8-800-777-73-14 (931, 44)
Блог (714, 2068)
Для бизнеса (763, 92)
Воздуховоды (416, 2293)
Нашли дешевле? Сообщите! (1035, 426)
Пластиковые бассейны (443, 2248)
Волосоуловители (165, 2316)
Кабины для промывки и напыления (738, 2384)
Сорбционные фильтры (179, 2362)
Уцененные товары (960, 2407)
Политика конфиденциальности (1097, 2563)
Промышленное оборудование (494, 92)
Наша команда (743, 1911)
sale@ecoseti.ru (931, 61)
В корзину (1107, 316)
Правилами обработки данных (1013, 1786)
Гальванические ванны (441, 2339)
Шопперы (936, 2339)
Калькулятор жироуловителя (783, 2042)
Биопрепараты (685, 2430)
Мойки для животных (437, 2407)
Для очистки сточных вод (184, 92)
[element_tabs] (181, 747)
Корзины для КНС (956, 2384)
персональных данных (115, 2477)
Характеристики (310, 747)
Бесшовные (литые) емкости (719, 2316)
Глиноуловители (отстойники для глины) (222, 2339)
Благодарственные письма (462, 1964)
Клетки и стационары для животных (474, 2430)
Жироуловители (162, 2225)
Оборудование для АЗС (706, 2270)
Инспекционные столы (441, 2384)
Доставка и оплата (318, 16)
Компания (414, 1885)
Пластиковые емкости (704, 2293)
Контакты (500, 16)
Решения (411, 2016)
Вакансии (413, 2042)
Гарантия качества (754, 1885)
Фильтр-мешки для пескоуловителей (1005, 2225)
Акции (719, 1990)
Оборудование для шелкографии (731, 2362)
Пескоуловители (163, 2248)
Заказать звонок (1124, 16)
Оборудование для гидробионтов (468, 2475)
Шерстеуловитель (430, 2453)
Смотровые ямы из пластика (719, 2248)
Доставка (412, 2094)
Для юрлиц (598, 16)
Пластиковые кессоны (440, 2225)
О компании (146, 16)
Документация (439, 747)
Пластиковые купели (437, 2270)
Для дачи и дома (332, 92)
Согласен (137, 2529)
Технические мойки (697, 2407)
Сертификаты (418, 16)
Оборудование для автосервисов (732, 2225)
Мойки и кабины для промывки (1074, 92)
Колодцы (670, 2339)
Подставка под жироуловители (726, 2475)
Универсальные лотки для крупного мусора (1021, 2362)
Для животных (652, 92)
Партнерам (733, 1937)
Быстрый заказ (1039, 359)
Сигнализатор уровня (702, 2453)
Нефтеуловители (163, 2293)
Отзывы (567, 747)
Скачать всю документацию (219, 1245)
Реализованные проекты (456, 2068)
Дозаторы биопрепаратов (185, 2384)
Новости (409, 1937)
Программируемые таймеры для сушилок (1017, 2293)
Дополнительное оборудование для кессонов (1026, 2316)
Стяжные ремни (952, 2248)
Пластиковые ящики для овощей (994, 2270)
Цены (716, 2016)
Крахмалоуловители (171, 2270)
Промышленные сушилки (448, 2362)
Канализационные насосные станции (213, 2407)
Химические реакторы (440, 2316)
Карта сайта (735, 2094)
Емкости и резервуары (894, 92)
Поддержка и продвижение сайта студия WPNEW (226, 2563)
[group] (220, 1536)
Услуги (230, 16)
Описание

____________

— What you will do —
Set the entries above down once more, exactly as they stand.

— Written answer —
8-800-777-73-14 (931, 44)
Блог (714, 2068)
Для бизнеса (763, 92)
Воздуховоды (416, 2293)
Нашли дешевле? Сообщите! (1035, 426)
Пластиковые бассейны (443, 2248)
Волосоуловители (165, 2316)
Кабины для промывки и напыления (738, 2384)
Сорбционные фильтры (179, 2362)
Уцененные товары (960, 2407)
Политика конфиденциальности (1097, 2563)
Промышленное оборудование (494, 92)
Наша команда (743, 1911)
sale@ecoseti.ru (931, 61)
В корзину (1107, 316)
Правилами обработки данных (1013, 1786)
Гальванические ванны (441, 2339)
Шопперы (936, 2339)
Калькулятор жироуловителя (783, 2042)
Биопрепараты (685, 2430)
Мойки для животных (437, 2407)
Для очистки сточных вод (184, 92)
[element_tabs] (181, 747)
Корзины для КНС (956, 2384)
персональных данных (115, 2477)
Характеристики (310, 747)
Бесшовные (литые) емкости (719, 2316)
Глиноуловители (отстойники для глины) (222, 2339)
Благодарственные письма (462, 1964)
Клетки и стационары для животных (474, 2430)
Жироуловители (162, 2225)
Оборудование для АЗС (706, 2270)
Инспекционные столы (441, 2384)
Доставка и оплата (318, 16)
Компания (414, 1885)
Пластиковые емкости (704, 2293)
Контакты (500, 16)
Решения (411, 2016)
Вакансии (413, 2042)
Гарантия качества (754, 1885)
Фильтр-мешки для пескоуловителей (1005, 2225)
Акции (719, 1990)
Оборудование для шелкографии (731, 2362)
Пескоуловители (163, 2248)
Заказать звонок (1124, 16)
Оборудование для гидробионтов (468, 2475)
Шерстеуловитель (430, 2453)
Смотровые ямы из пластика (719, 2248)
Доставка (412, 2094)
Для юрлиц (598, 16)
Пластиковые кессоны (440, 2225)
О компании (146, 16)
Документация (439, 747)
Пластиковые купели (437, 2270)
Для дачи и дома (332, 92)
Согласен (137, 2529)
Технические мойки (697, 2407)
Сертификаты (418, 16)
Оборудование для автосервисов (732, 2225)
Мойки и кабины для промывки (1074, 92)
Колодцы (670, 2339)
Подставка под жироуловители (726, 2475)
Универсальные лотки для крупного мусора (1021, 2362)
Для животных (652, 92)
Партнерам (733, 1937)
Быстрый заказ (1039, 359)
Сигнализатор уровня (702, 2453)
Нефтеуловители (163, 2293)
Отзывы (567, 747)
Скачать всю документацию (219, 1245)
Реализованные проекты (456, 2068)
Дозаторы биопрепаратов (185, 2384)
Новости (409, 1937)
Программируемые таймеры для сушилок (1017, 2293)
Дополнительное оборудование для кессонов (1026, 2316)
Стяжные ремни (952, 2248)
Пластиковые ящики для овощей (994, 2270)
Цены (716, 2016)
Крахмалоуловители (171, 2270)
Промышленные сушилки (448, 2362)
Канализационные насосные станции (213, 2407)
Химические реакторы (440, 2316)
Карта сайта (735, 2094)
Емкости и резервуары (894, 92)
Поддержка и продвижение сайта студия WPNEW (226, 2563)
[group] (220, 1536)
Услуги (230, 16)
Описание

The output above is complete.